The range to repeat runs from the line with "Viewport: 1070px width, 531px height." to the last line below, both ends included; give it exactly and without pictures.
Start of SUPPLIED INFORMATION
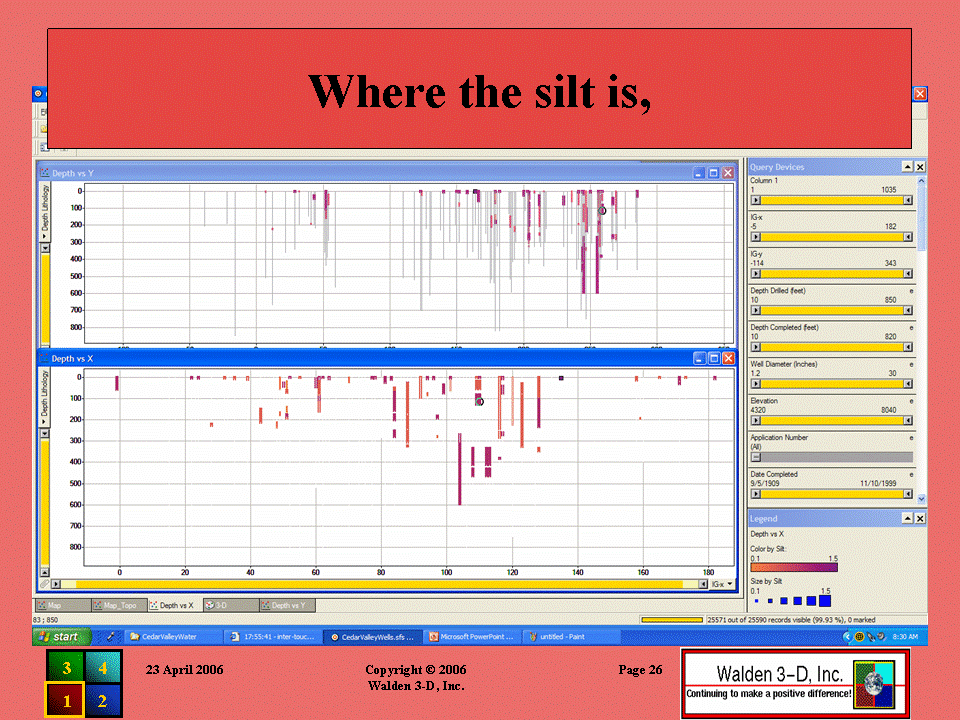960x720 pixels.
Task: Open CedarValleyWater folder from taskbar
Action: pyautogui.click(x=172, y=636)
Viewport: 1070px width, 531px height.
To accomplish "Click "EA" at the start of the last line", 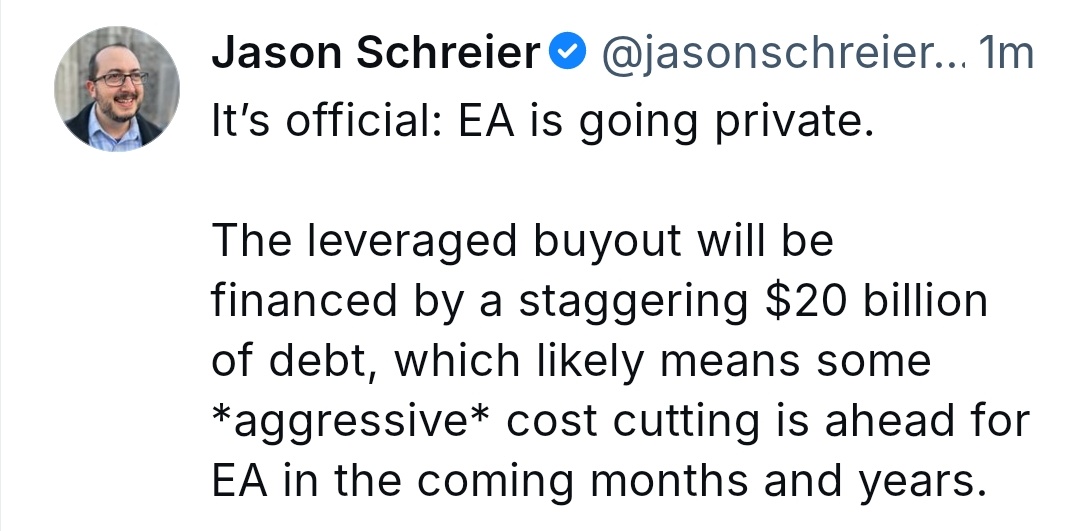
End of SUPPLIED INFORMATION
__ANSWER BOX__.
Viewport: 1070px width, 531px height.
To accomplish "Click "EA" at the start of the last line", 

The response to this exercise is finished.